** Opening Source data block **
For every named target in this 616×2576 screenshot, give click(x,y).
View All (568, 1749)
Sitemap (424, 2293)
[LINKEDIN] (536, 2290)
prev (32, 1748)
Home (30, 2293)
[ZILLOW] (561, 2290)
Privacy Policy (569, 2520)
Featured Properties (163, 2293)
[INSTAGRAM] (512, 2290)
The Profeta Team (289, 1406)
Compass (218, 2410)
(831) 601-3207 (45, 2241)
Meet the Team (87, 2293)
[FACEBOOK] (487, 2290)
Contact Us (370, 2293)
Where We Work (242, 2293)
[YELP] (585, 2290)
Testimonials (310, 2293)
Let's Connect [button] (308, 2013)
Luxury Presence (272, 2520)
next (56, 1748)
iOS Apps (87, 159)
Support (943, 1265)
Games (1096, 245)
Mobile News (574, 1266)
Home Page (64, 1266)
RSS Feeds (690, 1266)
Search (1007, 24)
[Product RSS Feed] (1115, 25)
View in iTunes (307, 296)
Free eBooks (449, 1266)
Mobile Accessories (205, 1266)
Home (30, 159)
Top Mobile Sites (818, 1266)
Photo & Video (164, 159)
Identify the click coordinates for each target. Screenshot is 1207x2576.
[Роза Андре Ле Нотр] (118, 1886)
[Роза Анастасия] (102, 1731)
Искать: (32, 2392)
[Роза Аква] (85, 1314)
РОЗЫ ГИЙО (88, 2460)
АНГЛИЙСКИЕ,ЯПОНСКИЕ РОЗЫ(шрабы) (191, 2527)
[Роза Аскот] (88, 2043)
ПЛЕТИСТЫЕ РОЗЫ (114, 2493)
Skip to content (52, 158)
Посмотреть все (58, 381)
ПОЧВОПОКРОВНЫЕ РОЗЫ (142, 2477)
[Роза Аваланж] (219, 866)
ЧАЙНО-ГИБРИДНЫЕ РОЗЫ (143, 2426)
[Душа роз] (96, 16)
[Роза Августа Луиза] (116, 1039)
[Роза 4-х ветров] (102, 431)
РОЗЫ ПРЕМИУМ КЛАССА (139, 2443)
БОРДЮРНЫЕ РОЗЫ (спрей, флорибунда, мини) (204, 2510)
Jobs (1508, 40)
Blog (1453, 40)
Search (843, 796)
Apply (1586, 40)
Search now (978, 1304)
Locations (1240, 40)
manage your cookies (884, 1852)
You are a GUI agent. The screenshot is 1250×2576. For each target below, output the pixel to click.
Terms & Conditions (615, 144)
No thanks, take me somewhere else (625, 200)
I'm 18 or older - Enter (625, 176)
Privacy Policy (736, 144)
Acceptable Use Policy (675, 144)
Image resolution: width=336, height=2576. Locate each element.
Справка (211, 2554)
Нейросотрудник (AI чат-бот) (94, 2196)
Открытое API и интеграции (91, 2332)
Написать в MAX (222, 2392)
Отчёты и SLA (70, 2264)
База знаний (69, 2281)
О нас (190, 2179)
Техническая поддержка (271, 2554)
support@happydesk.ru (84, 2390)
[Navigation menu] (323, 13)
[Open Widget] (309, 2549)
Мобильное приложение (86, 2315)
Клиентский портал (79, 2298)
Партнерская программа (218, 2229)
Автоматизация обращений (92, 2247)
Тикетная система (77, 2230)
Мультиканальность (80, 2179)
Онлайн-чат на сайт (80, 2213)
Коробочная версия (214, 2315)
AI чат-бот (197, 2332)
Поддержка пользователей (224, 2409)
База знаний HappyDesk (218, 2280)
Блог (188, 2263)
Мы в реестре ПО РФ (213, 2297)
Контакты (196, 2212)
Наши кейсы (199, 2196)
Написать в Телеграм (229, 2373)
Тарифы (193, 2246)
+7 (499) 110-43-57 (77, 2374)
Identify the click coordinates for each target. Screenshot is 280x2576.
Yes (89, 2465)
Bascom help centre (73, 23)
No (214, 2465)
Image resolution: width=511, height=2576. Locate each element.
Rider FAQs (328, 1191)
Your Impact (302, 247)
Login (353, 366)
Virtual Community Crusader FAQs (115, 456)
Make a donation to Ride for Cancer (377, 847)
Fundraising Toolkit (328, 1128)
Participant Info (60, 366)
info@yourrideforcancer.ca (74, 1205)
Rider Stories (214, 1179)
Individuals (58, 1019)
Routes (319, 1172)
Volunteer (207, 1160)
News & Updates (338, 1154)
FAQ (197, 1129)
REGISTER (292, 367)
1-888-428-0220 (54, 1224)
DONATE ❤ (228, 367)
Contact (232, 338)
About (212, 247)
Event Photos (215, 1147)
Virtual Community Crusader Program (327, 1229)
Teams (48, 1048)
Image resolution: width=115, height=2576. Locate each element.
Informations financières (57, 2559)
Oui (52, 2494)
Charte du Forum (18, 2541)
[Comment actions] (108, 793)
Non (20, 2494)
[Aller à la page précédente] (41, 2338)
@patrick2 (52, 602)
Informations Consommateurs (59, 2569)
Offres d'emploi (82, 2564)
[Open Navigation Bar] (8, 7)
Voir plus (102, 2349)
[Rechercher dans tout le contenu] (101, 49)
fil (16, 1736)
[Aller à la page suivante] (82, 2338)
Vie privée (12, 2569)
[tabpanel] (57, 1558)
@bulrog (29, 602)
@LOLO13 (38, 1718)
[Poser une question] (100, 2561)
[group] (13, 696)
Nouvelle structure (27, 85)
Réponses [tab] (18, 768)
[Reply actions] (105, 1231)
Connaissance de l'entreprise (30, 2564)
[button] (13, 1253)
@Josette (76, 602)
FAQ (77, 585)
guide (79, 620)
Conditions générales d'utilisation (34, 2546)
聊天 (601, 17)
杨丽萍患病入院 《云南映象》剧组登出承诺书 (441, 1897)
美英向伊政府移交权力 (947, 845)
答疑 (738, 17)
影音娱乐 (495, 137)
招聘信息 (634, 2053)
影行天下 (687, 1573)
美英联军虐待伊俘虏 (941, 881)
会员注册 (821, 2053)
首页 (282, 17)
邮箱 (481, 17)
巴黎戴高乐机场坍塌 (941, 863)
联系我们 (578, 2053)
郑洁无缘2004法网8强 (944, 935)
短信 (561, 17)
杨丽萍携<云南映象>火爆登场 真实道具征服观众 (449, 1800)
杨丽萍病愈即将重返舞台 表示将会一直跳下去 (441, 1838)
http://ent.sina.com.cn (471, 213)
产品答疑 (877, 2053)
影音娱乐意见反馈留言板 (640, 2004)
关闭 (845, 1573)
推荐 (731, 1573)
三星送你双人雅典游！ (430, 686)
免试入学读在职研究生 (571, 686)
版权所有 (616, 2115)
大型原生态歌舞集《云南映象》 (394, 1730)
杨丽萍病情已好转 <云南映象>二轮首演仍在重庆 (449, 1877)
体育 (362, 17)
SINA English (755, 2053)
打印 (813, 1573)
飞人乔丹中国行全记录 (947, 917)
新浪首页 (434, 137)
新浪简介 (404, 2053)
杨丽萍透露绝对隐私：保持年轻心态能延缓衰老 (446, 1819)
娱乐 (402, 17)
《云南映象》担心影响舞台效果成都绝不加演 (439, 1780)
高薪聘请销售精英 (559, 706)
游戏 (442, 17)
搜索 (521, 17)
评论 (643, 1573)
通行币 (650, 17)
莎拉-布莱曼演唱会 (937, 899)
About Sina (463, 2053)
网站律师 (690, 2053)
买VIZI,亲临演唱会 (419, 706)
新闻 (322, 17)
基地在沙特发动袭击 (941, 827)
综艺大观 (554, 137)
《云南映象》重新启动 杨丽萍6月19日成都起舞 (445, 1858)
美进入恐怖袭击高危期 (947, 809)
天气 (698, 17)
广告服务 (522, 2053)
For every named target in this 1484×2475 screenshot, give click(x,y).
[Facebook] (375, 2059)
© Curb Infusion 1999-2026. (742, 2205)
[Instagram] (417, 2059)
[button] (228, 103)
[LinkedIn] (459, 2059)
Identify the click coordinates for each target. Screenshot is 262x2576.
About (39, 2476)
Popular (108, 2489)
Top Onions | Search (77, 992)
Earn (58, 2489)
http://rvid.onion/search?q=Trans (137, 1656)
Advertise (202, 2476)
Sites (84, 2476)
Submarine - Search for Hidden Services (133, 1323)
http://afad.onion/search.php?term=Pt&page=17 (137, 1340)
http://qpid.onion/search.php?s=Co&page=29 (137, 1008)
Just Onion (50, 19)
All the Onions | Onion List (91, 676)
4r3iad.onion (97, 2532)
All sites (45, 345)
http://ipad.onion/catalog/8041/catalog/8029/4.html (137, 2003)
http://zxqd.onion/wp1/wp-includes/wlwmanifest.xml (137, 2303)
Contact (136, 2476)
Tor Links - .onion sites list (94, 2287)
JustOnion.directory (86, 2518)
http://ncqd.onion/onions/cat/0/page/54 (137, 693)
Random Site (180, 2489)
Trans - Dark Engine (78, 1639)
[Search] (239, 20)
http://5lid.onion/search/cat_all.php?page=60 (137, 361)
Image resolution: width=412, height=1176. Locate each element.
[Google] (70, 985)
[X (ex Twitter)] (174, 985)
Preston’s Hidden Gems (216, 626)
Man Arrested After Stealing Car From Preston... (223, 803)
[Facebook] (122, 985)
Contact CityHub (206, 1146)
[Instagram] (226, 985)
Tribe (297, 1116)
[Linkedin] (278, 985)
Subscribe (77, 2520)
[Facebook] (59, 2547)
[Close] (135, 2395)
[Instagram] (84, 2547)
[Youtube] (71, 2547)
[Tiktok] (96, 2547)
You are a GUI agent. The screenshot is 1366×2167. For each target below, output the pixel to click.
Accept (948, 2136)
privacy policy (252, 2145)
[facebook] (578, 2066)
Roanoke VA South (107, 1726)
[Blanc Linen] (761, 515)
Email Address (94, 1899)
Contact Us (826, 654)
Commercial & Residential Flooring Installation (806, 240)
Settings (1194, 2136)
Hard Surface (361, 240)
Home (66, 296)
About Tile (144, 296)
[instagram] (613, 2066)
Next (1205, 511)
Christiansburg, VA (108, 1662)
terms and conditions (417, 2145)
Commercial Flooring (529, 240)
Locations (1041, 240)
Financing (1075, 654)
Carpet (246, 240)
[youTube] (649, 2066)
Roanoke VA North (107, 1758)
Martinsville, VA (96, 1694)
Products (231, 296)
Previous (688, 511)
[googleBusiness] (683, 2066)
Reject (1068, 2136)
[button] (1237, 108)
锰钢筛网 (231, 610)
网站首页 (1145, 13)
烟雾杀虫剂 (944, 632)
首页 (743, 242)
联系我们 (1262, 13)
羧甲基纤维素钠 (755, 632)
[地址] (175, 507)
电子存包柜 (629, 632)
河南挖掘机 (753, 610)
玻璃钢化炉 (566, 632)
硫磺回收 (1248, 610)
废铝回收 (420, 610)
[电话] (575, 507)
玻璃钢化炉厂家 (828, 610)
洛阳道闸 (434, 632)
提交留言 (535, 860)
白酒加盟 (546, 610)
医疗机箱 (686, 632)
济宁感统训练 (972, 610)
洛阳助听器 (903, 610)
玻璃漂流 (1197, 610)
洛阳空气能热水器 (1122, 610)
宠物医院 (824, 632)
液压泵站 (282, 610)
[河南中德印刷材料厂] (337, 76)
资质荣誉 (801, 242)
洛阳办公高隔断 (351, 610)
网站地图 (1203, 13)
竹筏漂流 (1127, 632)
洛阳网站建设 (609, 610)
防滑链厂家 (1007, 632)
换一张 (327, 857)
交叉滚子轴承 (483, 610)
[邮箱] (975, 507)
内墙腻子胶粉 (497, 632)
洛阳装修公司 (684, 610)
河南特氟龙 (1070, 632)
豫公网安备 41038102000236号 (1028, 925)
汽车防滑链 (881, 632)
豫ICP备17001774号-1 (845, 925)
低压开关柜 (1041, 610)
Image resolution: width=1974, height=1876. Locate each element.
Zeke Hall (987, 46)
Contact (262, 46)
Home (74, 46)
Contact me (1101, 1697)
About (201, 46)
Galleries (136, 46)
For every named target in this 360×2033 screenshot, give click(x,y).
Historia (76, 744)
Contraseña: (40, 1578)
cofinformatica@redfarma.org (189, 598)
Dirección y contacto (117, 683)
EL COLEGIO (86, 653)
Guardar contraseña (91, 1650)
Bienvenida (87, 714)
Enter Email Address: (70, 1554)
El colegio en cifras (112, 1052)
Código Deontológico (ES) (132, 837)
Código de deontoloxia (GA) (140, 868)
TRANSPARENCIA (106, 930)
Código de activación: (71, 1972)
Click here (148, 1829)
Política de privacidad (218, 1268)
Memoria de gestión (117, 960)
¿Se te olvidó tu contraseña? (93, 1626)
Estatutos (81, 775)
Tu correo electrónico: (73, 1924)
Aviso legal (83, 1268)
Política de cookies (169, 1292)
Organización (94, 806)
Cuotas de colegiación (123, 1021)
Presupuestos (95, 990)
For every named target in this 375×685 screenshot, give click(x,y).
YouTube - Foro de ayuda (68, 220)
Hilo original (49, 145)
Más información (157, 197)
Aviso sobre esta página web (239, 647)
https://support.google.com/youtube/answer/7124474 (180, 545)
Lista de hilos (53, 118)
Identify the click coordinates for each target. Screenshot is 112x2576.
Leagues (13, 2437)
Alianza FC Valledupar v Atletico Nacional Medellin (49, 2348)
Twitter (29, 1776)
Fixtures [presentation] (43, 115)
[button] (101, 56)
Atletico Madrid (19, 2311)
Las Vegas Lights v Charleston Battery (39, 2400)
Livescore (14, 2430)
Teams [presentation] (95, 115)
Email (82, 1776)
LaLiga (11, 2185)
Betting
** Closing Source data block **
Among the lines above, find those carrying the word "presentation" and copy them out.

Fixtures [presentation] (43, 115)
Teams [presentation] (95, 115)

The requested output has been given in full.